--- Data for this exercise Enclosed Below ---

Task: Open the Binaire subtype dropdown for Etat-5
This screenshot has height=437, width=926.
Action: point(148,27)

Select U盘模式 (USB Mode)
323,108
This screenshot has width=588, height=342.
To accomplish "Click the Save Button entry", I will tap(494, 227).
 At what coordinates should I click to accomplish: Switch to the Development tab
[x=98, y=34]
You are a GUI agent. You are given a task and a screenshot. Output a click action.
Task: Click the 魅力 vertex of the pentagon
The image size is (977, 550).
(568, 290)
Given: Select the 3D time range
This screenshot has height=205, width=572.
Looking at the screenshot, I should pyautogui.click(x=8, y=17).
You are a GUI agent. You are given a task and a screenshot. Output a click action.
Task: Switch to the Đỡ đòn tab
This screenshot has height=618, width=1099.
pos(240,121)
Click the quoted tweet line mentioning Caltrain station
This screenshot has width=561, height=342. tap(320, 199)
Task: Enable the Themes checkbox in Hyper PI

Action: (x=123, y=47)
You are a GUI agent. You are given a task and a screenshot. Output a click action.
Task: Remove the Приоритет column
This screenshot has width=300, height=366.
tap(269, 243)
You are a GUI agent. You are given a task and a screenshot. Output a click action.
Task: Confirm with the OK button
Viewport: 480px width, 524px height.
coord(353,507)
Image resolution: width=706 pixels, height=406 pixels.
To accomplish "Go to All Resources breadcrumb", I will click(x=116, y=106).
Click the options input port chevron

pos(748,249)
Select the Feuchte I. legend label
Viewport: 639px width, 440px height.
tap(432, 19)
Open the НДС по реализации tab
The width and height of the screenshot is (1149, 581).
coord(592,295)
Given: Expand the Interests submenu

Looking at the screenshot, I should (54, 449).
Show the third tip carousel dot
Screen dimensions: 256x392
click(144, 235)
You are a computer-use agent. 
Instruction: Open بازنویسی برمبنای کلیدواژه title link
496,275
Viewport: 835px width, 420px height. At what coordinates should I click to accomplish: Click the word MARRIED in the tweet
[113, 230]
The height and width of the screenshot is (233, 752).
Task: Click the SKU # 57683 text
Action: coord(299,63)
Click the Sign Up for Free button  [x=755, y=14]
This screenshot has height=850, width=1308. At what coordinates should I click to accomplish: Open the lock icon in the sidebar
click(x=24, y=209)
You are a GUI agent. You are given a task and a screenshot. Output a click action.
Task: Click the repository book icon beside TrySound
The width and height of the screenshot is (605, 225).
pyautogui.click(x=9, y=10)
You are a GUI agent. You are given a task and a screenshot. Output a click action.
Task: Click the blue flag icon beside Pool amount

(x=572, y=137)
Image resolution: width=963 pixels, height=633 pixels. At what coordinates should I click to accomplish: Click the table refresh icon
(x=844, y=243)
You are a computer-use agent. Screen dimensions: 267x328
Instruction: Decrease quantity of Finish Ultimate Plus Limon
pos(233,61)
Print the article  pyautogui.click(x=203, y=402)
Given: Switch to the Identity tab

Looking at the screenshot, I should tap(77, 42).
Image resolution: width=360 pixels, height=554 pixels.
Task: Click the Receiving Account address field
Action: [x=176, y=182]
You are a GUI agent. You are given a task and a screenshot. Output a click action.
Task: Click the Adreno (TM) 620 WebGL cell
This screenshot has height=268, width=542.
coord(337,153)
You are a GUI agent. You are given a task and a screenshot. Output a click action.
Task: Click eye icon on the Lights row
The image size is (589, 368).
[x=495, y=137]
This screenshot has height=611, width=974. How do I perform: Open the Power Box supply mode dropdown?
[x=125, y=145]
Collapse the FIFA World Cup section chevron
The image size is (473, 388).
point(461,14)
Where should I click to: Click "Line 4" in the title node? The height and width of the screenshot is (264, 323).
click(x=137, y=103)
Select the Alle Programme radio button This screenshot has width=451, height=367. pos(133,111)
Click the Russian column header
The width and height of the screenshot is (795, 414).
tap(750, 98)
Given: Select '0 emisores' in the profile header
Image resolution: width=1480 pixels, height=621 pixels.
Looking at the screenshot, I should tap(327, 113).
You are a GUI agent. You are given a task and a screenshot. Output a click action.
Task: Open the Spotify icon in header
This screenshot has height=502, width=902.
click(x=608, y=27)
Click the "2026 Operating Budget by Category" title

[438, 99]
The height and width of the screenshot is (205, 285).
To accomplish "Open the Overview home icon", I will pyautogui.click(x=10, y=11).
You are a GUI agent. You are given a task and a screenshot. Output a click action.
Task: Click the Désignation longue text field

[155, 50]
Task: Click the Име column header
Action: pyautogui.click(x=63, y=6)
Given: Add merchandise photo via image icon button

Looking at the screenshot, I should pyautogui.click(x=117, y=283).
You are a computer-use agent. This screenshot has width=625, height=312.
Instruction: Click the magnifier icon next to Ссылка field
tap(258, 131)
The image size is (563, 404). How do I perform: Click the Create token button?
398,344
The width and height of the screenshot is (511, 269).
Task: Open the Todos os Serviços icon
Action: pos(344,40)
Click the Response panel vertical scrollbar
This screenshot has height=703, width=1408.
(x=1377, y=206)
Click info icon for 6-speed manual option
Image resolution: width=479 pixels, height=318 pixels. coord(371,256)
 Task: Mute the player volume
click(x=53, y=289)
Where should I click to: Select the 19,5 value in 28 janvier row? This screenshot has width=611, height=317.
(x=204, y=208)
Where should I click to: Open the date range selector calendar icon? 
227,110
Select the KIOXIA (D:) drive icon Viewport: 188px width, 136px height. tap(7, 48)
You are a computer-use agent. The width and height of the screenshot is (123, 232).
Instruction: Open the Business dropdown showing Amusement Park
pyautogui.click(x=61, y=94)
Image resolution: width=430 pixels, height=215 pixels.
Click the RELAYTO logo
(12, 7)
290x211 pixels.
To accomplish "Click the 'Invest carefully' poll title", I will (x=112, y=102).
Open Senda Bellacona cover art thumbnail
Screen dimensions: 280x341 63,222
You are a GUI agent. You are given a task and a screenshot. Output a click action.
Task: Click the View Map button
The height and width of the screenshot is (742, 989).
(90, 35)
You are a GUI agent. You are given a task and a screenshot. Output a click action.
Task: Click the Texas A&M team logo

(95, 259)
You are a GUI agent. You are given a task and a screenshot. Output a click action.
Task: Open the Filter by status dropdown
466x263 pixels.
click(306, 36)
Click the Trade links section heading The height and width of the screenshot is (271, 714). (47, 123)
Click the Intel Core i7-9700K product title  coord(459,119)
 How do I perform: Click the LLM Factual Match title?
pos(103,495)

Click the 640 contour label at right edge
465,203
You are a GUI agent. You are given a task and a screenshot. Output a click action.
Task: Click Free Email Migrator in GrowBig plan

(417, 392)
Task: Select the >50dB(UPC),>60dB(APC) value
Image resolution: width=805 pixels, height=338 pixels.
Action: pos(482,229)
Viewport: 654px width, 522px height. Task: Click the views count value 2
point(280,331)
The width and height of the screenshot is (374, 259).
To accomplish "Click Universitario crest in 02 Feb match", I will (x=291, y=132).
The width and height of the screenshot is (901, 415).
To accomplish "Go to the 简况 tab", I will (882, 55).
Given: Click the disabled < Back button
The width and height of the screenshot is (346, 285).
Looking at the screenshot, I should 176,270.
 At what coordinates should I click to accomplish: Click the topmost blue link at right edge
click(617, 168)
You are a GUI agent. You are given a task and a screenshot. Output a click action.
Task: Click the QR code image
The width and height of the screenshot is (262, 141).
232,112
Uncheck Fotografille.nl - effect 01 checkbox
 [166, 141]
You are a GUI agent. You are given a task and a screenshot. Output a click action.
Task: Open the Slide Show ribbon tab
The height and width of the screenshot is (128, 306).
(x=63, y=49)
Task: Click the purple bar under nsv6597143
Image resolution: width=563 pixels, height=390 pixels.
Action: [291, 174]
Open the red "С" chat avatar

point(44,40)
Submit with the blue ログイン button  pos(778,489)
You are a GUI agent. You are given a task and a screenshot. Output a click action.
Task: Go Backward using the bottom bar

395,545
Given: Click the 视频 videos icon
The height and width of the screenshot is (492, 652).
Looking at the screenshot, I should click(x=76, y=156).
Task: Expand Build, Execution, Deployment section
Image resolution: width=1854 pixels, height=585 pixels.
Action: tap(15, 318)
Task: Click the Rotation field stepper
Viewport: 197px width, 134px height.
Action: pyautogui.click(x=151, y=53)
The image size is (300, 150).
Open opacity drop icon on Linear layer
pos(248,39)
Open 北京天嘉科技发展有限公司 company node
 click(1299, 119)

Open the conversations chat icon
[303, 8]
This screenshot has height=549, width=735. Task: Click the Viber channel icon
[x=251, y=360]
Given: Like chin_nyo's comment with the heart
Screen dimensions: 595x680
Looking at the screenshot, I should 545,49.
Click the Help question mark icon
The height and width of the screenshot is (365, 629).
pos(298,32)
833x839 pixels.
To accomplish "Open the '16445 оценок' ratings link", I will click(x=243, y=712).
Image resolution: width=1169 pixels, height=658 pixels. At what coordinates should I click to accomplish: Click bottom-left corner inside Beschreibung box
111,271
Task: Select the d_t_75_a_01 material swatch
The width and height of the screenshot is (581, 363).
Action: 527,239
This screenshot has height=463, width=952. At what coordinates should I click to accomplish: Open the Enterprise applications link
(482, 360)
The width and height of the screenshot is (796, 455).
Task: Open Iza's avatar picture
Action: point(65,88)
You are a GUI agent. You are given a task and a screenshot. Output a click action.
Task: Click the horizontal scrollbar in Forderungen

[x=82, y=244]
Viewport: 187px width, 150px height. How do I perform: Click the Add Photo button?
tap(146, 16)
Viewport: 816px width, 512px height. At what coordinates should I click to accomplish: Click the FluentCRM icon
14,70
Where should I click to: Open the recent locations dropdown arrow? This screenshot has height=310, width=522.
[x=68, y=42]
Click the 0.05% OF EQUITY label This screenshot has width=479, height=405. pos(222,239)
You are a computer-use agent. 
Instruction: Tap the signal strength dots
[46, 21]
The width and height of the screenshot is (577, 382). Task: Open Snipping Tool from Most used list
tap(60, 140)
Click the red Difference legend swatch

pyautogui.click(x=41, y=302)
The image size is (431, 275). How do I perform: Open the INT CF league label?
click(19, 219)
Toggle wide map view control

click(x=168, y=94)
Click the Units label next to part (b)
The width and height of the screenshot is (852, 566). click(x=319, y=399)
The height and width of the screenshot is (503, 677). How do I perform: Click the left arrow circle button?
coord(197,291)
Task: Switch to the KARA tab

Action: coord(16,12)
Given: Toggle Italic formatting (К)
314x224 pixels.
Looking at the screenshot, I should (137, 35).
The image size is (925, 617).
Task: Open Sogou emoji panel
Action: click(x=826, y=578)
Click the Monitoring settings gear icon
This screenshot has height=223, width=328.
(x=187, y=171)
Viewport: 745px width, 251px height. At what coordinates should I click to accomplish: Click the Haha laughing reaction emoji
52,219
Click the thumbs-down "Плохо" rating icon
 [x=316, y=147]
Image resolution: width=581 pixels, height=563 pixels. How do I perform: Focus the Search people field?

--- End of Enclosed Data for this exercise ---

Work out how many lines of the data include the word "section", and write that number alone.

* _Task answer_:
3